The Board of OHL México reaffirms its zero-tolerance principle against corruption

June 1, 2015

Last Friday, 29 May, the Board of Directors of OHL México held an extraordinary meeting on the latest events involving the company. In the significant event sent to the Mexican Stock Exchange, the Board declared its “total trust in the Company’s Executive Management, headed by the General Manager”, and highlighted that “it will at all times continue operating further to its zero-tolerance principle against corruption, as it has always done since it was incorporated”.

The Board adopted the resolutions reflected in the significant event, “in the belief that the content of the new recordings published are part of a campaign orchestrated to discredit the Company, as evidenced in the audits conducted until now, and as will be confirmed by those published in the future, both at the request of the Company and those completed by various public bodies”. In the Board’s opinion, the “campaign orchestrated against OHL México is totally groundless”.

SIGNIFICANT EVENT SENT TO THE MEXICAN STOCK EXCHANGE

Mexico City, 1 June 2015 – OHL México, S.A.B. de C.V. (“OHLMEX” or the “Company”) would like to hereby inform its investors that, as a result of recent events, the Board of Directors convened last Friday at an extraordinary meeting, called at the request of the Auditing Committee and endorsed by the other directors, to adopt the following resolutions, in the belief that the content of the new recordings published are part of a campaign orchestrated to discredit the Company, as evidenced in the audits conducted to date, and as will be corroborated by those published in the future, both at the Company’s request and those completed by various public bodies. The Board has agreed as follows:

1. Pursuant to the provisions of the Securities Market Act, to ratify that all executive tasks are entrusted to the General Manager, and that the Shareholders Meeting has not assigned any executive duties to the Board’s Chairman and Vice Chairman.

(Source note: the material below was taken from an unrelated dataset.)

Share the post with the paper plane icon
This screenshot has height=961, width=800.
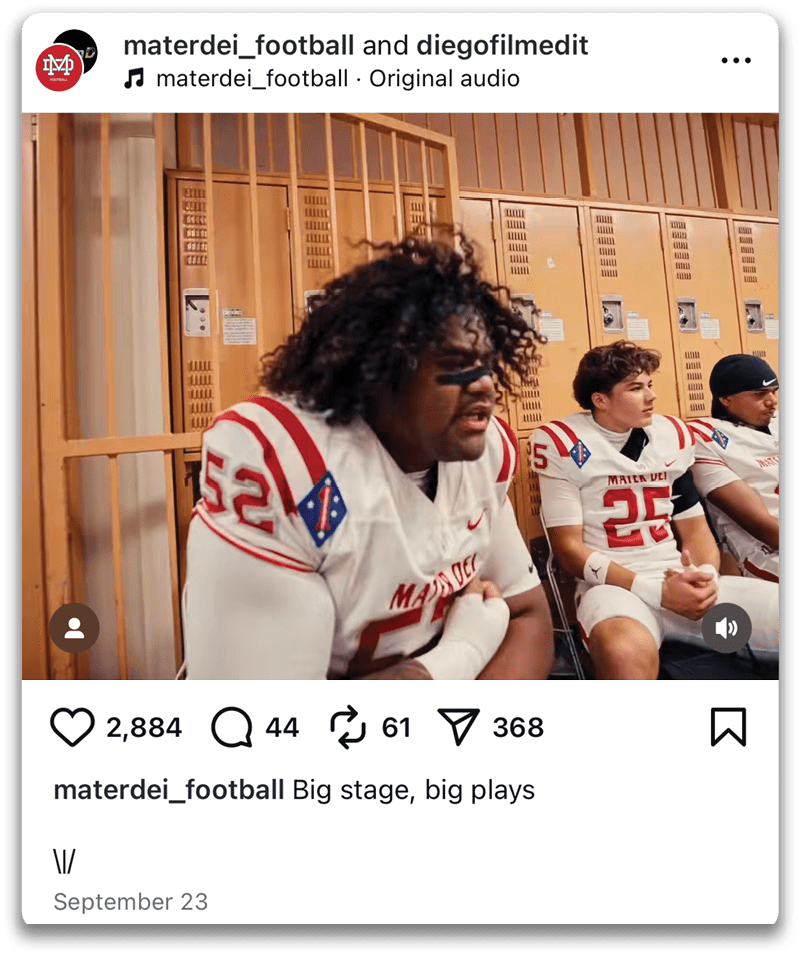[459, 728]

2. Further to the public statements made by the Magistrates involved in the litigation concerning the Company, who outright deny having received any kind of payment from the Company, and given that the processing of lawsuits has always been entrusted to top-rank external law firms, renowned in Mexico, the Board has decided to not dismiss the Legal Manager, but to recuse him from all judicial proceedings.

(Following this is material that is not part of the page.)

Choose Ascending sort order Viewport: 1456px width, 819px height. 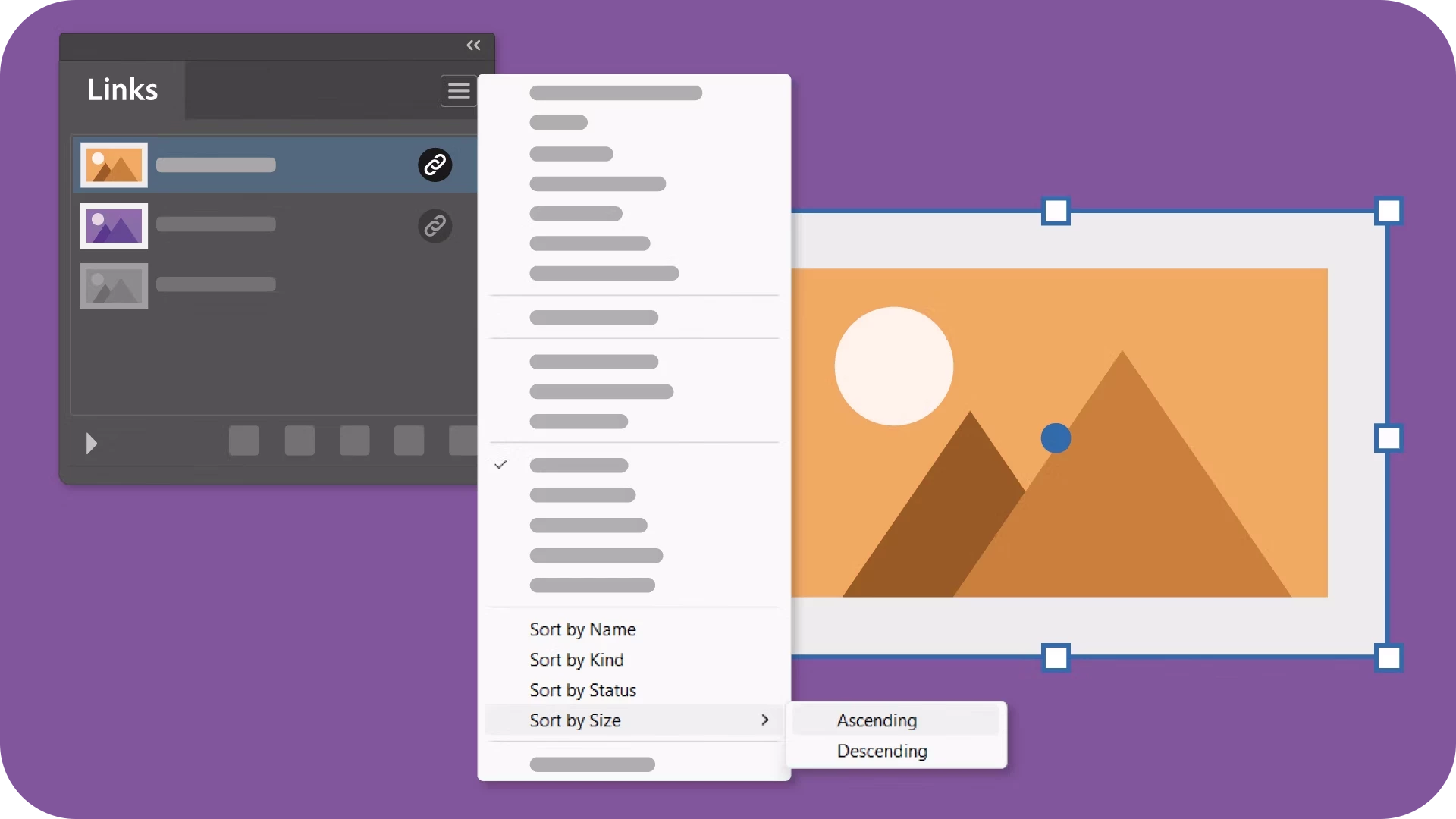pos(877,720)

3. Further to the foregoing and as reported by the Company’s General Manager, on the total absence of any kind of illegal payment, in order to ensure the maximum transparency and pursuant to the Company’s regular practice -in line with best corporate government practices, promoted by the Auditing Committee and fully endorsed by the rest of the Board- investigation proceedings have been filed by a lawfirm of renowned prestige in Mexico, in relation to the recent videorecording distributed.

The market will be accordingly informed of the outcome of these proceedings.

4. In relation to the other audits ordered by the Board of Directors at the request of the Auditing Committee, fully endorsed by its members, the Committee Chairman has announced that these audits are regularly progressing at adequate speed; the Company Management is collaborating in order to provide any information requested by the external auditing consultants.

5. The Board was informed by the General Manager that investigation and judicial proceedings have been filed against the authors of the campaign to discredit both the Company and its investors.

The Board took advantage of this new meeting to confirm amongst its investors that it holds total trust in the Company’s Executive Management, headed by the General Manager; it has declared that it will at all times continue to act further to its zero-tolerance principle against corruption, as it has been doing since it was incorporated.

The Board has also pointed out that, although to date the EY report, made public, has declared that OHL México has duly complied with all its agreements, legal and contractual obligations, should any ethical infringement be discovered on the part of any employee, the latter would be immediately dismissed pursuant to the zero-tolerance principle against corruption.

The Board is of the opinion that the campaign orchestrated against it is totally groundless.